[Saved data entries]
===

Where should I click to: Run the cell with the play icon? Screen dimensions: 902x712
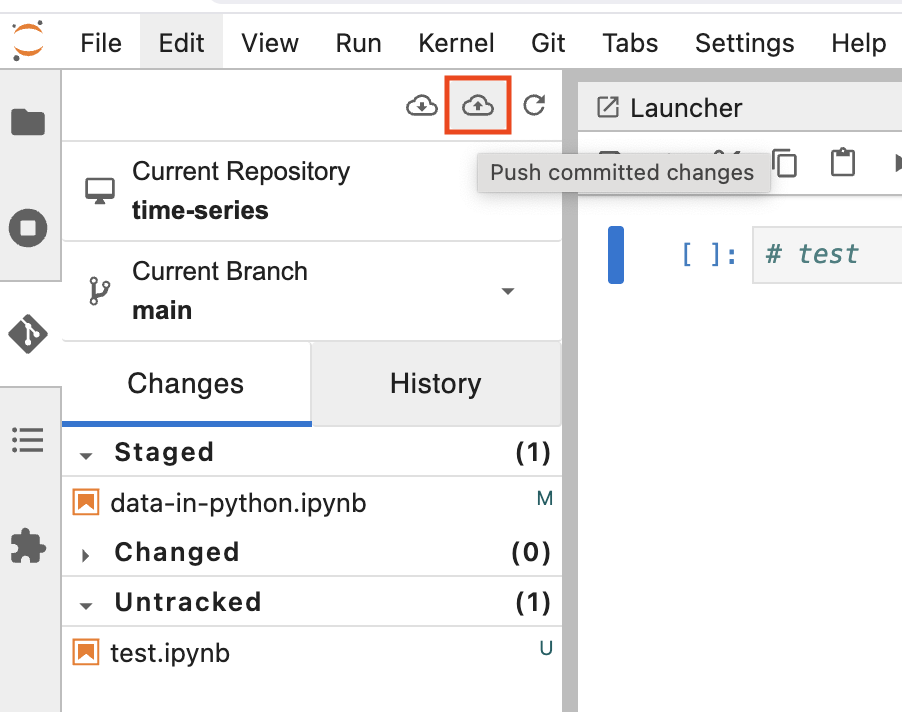(895, 162)
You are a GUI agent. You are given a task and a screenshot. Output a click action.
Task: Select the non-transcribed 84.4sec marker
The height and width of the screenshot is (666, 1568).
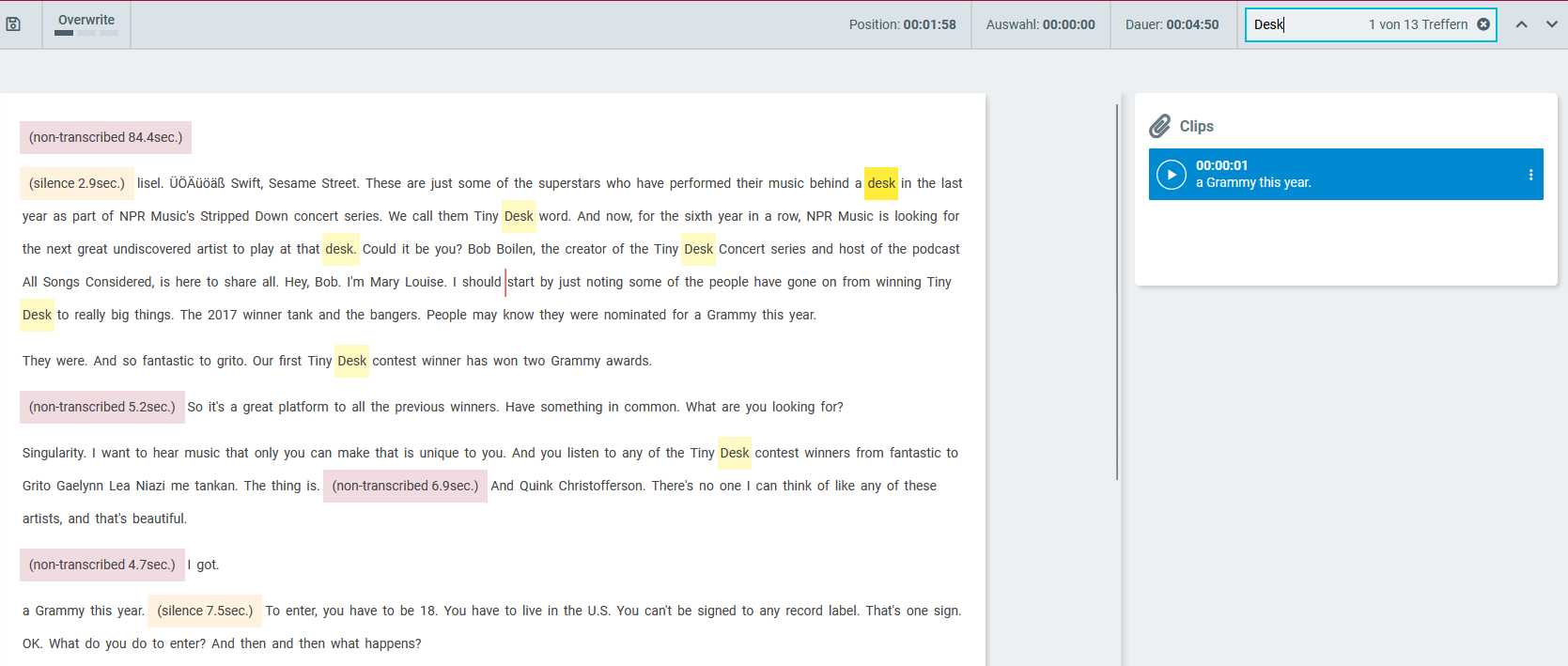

===

Please count the lines in the data that include the word "screenshot" and report the number by itself.

2